Comparative Embodiment 5

[0023] The difference with the embodiment 3 is that the magnet is not treated with low-temperature nitridation. Test results of AMT-4 permanent magnet characteristic measuring instrument show that the remanence of the magnet is 13.5 kG and the coercivity is 17.4 kOe, which are similar to the embodiment 3. Test results of AMETEK electrochemical workstation show that the corrosion current of the magnet in 3.5% NaCl solution is 317 μA/cm.sup.2, which is more than one order of magnitude larger than that of the embodiment 3.

Embodiment 4

[0024] Components of NdFeB magnet, in terms of atomic percent, are [(Pr.sub.0.1Nd.sub.0.9).sub.0.75(Y.sub.0.15Ce.sub.0.85).sub.0.25].sub.15(Fe.sub.0.9Co.sub.0.1).sub.77.4(Cu.sub.0.3Ga.sub.0.15Al.sub.0.25Si.sub.0.2Nb.sub.0.1).sub.1.5B.sub.6.1. After vacuumizing to 1×10.sup.−3 Pa in a tube furnace, a mixture of O.sub.2 and nitrogen (N.sub.2) is introduced with a ratio of 7:3 and a flow rate of 500 mL/min, a temperature of low-temperature oxidation and nitridation is controlled at 350° C. and a reaction time is controlled at 12 hour. A thickness of an oxynitride layer thin layer in-situ grown on the magnet surface is 5 μm. Test results of AMT-4 permanent magnet characteristic measuring instrument show that the remanence of the magnet after surface oxidation and nitridation treatment is 12.6 kG and the coercivity is 13.0 kOe.

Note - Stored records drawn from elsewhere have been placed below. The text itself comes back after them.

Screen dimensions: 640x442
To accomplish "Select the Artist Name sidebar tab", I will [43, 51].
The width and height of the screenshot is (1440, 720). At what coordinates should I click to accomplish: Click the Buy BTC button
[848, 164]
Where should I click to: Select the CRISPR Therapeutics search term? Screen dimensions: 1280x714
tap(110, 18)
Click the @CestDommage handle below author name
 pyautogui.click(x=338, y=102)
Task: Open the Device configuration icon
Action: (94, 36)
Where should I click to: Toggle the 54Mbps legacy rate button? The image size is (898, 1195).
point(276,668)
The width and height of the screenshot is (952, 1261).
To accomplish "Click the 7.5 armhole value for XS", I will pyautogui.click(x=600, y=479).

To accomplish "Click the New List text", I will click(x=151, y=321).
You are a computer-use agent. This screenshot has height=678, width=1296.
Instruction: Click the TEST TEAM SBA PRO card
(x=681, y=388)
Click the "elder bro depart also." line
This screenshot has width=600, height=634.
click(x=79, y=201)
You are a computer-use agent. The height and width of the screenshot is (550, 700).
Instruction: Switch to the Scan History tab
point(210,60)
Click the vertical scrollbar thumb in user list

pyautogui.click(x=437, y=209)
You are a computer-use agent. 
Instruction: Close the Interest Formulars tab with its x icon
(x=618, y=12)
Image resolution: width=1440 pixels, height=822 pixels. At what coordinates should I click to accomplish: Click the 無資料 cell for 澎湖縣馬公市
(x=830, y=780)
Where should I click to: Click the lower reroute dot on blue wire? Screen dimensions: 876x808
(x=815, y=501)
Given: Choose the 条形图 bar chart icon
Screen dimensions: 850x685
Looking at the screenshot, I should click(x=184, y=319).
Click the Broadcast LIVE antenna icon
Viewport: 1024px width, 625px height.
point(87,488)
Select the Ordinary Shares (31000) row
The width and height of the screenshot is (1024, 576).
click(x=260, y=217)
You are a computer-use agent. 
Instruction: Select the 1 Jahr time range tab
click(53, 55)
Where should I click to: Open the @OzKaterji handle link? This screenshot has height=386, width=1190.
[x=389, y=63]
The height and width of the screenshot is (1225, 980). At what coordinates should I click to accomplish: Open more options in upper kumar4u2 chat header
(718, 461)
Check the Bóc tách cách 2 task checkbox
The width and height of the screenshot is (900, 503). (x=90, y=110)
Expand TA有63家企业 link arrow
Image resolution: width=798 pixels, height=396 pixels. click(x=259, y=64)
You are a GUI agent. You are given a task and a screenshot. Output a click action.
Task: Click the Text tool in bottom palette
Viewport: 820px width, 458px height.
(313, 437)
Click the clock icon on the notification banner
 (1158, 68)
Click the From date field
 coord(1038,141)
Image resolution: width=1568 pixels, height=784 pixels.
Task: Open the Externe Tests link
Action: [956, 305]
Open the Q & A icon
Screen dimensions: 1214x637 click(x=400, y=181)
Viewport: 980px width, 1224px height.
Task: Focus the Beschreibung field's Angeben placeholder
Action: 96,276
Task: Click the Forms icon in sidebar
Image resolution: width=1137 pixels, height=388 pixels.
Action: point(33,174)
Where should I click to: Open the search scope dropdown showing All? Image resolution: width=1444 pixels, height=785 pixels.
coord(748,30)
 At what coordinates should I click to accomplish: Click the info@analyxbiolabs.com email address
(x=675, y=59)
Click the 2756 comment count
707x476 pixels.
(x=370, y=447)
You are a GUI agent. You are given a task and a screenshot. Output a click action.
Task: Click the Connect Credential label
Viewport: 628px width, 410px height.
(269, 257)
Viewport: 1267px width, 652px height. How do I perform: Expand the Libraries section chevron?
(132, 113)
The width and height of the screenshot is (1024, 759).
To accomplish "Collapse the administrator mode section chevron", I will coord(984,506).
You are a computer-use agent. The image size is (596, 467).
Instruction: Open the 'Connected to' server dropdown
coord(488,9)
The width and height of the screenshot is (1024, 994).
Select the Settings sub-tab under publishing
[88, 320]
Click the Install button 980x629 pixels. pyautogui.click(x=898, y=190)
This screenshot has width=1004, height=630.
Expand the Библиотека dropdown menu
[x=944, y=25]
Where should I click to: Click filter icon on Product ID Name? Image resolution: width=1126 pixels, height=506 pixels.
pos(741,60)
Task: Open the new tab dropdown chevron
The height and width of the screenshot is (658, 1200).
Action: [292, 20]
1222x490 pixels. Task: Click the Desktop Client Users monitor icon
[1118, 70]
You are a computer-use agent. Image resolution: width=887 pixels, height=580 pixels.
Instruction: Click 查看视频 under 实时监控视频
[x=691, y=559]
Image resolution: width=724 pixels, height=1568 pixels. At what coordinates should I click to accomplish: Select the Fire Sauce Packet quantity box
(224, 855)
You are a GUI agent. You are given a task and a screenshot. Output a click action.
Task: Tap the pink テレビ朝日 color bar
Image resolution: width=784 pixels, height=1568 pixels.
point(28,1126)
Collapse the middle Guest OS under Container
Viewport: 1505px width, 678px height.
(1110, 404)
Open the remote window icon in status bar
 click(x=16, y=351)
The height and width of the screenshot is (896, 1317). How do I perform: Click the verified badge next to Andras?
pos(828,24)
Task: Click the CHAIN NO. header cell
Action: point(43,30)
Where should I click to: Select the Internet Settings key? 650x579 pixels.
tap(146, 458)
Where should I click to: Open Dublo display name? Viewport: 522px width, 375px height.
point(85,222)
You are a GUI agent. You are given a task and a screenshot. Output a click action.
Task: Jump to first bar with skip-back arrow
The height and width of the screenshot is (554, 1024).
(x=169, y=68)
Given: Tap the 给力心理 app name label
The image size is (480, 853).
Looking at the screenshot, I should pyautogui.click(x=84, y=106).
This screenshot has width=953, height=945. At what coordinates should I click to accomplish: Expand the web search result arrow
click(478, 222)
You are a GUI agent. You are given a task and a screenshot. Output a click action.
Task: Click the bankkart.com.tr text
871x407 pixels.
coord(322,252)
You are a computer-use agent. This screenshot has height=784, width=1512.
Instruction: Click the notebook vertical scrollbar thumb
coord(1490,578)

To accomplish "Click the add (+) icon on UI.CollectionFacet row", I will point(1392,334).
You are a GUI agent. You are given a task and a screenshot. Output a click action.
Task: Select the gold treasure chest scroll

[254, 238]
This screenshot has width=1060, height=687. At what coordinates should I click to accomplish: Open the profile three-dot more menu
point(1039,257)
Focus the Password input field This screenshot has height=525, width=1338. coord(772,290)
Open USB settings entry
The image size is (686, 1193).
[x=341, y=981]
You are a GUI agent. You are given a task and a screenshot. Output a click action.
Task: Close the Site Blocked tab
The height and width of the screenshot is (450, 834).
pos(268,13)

Test results of AMETEK electrochemical workstation show that corrosion potential of the magnet in 3.5% NaCl solution after surface oxidation and nitridation treatment is −240 mV.

Comparative Embodiment 6

[0025] The difference with the embodiment 4 is that the magnet is not treated with low-temperature oxidation and nitridation treatment. Test results of AMT-4 permanent magnet characteristic measuring instrument show that the remanence of the magnet is 12.6 kG and the coercivity is 13.3 kOe, which are similar to the embodiment 4. Test results of AMETEK electrochemical workstation show that the corrosion voltage of the magnet in 3.5% NaCl solution is −730 mV, which is significantly lower than that of the embodiment 4.